> Instructions to follow: How would you recast the listing below as a numbered list, leaving out the blank lines and covering every line?

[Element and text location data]

■ ■ ■

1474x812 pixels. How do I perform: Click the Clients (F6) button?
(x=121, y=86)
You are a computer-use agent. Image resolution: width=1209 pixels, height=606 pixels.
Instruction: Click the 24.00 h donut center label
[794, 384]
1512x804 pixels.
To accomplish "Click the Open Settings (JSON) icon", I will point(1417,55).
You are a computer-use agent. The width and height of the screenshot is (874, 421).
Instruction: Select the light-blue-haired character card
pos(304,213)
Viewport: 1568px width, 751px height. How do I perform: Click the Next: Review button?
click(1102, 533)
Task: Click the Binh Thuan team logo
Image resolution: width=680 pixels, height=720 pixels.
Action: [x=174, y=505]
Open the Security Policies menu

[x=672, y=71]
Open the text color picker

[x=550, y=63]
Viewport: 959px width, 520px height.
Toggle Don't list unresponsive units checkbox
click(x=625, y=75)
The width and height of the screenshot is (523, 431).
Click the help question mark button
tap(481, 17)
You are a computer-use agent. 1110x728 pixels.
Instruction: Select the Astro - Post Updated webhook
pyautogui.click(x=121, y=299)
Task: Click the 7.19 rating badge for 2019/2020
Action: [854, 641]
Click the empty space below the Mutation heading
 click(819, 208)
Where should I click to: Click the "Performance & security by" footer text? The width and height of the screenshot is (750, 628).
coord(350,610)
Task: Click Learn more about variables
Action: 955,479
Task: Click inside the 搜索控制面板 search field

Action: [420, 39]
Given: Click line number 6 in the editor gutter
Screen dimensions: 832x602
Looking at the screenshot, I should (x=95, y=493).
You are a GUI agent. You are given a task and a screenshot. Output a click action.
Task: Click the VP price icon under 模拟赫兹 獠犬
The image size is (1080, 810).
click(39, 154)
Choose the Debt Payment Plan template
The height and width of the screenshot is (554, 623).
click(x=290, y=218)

■ ■ ■

> Expected answer:
1. 1474x812 pixels. How do I perform: Click the Clients (F6) button?
2. (x=121, y=86)
3. You are a computer-use agent. Image resolution: width=1209 pixels, height=606 pixels.
4. Instruction: Click the 24.00 h donut center label
5. [794, 384]
6. 1512x804 pixels.
7. To accomplish "Click the Open Settings (JSON) icon", I will point(1417,55).
8. You are a computer-use agent. The width and height of the screenshot is (874, 421).
9. Instruction: Select the light-blue-haired character card
10. pos(304,213)
11. Viewport: 1568px width, 751px height. How do I perform: Click the Next: Review button?
12. click(1102, 533)
13. Task: Click the Binh Thuan team logo
14. Image resolution: width=680 pixels, height=720 pixels.
15. Action: [x=174, y=505]
16. Open the Security Policies menu
17. [x=672, y=71]
18. Open the text color picker
19. [x=550, y=63]
20. Viewport: 959px width, 520px height.
21. Toggle Don't list unresponsive units checkbox
22. click(x=625, y=75)
23. The width and height of the screenshot is (523, 431).
24. Click the help question mark button
25. tap(481, 17)
26. You are a computer-use agent. 1110x728 pixels.
27. Instruction: Select the Astro - Post Updated webhook
28. pyautogui.click(x=121, y=299)
29. Task: Click the 7.19 rating badge for 2019/2020
30. Action: [854, 641]
31. Click the empty space below the Mutation heading
32.  click(819, 208)
33. Where should I click to: Click the "Performance & security by" footer text? The width and height of the screenshot is (750, 628).
34. coord(350,610)
35. Task: Click Learn more about variables
36. Action: 955,479
37. Task: Click inside the 搜索控制面板 search field
38. Action: [420, 39]
39. Given: Click line number 6 in the editor gutter
40. Screen dimensions: 832x602
41. Looking at the screenshot, I should (x=95, y=493).
42. You are a GUI agent. You are given a task and a screenshot. Output a click action.
43. Task: Click the VP price icon under 模拟赫兹 獠犬
44. The image size is (1080, 810).
45. click(39, 154)
46. Choose the Debt Payment Plan template
47. The height and width of the screenshot is (554, 623).
48. click(x=290, y=218)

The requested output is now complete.